Lesser mortals, however,  opt to live in a gated community because it gives them  a sense of security.  And every residential community in OMR  evolves its own security procedures.  At Akshayas,  they say,  a visiting tradesman or service technician  gets an entry pass to be signed by apartment resident, and returned at the gate on exit.  Elsewhere,  a plastic visitor’s badge is handed out  on entry, and collected  back after the visit,  at exit gate.

Our AC technician Rahim,  who has been around places says the security  routine at Mantri Snergy  is fairly cumbersome, clerical, and therefore time-consuming.  Idea is,   complicated procedure makes residents feel  more secure.  It took Rahim over 20 minutues, and a run-around in mid-day sun – from the gate to my D block apartment, and then to PropCare -  to complete the security requirements . And , by the time he was through with the security routine we had a power shutdown.   Rahim and  helper Suresh had to come the next day to service our air-conditioner,  and, presumably, they went through the security drill,  all over again.  No servicing guy can get his entry form stamped  at PropCare during lunch hour – 1 and 2 p m – and no one  is allowed in after office-hours,  6  p m.

A service technician declares his  name, cell number, flat owner’s name and number at the main gate. Details are entered in a  ledger, and also filled in on a printed permit form, which is  rubber-stamped at the gate and handed over to the technician for signature of the apartment owner.  The  permit form is then taken to PropCare -  Mantri estate maintenence office at the clubhouse – where it is rubber-stamped again.  Rahim was allowed out,  after his job was done, when he handed back at the exit gate  the permit paper – twice-stamped,  and signed by me.

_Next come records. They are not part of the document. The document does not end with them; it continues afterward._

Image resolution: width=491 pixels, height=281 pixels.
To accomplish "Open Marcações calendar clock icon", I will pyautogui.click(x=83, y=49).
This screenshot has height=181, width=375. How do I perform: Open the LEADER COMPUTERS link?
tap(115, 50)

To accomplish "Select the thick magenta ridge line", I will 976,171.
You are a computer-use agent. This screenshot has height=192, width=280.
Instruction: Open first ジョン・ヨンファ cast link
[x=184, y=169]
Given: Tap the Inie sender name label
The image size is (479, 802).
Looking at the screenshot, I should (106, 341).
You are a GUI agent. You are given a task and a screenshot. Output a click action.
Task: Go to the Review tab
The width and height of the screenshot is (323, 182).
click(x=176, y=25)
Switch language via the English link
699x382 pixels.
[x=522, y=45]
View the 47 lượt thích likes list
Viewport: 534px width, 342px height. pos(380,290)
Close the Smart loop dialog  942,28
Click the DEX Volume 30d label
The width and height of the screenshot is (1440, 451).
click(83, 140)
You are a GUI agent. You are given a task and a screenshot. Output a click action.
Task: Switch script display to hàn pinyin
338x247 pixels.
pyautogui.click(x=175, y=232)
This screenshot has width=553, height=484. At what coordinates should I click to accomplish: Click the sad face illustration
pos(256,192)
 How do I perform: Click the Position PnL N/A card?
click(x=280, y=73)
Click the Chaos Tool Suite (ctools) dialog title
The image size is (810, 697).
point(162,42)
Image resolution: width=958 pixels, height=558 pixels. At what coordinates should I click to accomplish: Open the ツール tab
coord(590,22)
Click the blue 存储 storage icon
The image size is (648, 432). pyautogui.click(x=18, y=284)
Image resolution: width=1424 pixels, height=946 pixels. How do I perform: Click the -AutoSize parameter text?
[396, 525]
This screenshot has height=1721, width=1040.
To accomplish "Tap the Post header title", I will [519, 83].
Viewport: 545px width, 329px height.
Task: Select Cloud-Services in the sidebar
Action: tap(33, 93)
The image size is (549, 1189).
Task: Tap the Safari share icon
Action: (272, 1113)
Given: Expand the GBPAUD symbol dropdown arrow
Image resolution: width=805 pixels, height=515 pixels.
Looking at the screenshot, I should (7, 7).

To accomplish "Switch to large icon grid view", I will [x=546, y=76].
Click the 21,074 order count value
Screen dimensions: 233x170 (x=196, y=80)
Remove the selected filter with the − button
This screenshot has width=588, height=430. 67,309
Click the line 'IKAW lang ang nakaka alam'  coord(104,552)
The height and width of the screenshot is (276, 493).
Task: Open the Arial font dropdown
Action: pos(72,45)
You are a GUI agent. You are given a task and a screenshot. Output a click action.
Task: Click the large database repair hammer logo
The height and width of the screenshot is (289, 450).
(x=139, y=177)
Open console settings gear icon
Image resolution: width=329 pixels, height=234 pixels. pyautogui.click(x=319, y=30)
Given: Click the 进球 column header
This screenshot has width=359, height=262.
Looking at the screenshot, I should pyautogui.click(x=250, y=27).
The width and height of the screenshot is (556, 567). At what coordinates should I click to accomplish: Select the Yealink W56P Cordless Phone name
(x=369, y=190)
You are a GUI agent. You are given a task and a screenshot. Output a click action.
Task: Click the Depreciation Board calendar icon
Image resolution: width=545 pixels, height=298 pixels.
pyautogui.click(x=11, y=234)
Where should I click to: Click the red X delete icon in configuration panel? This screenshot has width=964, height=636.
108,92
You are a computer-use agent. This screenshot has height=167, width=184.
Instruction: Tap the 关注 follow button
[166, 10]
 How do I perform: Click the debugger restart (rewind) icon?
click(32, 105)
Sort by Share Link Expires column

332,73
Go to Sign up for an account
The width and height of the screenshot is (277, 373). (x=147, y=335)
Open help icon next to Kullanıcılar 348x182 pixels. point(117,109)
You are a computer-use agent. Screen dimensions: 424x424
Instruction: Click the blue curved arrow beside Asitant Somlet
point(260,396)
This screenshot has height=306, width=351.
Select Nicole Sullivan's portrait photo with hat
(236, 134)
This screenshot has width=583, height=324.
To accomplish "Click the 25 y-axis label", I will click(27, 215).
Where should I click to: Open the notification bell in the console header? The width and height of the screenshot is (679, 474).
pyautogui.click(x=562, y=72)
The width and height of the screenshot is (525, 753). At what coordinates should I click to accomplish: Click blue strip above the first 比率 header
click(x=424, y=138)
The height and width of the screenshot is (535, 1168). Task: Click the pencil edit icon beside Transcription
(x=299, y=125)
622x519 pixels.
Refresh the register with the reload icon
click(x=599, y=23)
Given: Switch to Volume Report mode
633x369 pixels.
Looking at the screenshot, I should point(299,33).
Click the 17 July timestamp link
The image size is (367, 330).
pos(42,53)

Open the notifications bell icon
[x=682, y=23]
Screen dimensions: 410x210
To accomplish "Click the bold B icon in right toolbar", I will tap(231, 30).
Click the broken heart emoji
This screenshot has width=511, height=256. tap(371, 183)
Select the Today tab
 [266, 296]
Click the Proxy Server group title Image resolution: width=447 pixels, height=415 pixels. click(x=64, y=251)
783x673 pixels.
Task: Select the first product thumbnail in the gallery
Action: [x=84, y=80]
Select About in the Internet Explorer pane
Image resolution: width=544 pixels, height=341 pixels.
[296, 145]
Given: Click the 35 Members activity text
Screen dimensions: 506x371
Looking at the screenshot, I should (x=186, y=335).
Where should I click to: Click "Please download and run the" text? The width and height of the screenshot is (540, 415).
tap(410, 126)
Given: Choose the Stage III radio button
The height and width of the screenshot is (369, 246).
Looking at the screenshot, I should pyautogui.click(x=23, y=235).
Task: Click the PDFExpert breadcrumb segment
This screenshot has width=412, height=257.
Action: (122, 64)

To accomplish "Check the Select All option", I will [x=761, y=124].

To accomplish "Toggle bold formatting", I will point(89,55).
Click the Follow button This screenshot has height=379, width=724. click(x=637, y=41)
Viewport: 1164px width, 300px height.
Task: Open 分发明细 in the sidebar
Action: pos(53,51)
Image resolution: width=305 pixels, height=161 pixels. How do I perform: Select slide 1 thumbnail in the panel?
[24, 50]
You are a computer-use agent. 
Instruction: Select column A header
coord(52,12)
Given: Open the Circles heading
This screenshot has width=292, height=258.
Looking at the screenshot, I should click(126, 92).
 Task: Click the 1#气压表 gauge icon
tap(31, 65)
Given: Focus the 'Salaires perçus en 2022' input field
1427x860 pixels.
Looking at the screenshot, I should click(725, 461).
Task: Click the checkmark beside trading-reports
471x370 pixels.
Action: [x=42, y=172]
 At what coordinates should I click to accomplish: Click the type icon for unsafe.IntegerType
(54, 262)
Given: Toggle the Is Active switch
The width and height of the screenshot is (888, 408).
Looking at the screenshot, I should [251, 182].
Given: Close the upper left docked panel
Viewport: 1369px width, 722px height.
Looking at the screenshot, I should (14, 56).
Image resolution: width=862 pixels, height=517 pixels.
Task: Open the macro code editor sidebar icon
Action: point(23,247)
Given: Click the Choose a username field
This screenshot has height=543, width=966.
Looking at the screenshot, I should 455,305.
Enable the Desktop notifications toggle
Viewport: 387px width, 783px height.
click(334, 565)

The permit form Rahim brought for my signature  contained an undertaking that read:  I hereby authorise the above personal to work in my flat …..I will completely abide by the ‘interior guidlines’. I take full responsibility of (should read ‘for’) their character, incidents & actions. And below the dotted line on which I signed was this  punchline, in bold letters – SAFETY IS IN YOUR HANDS.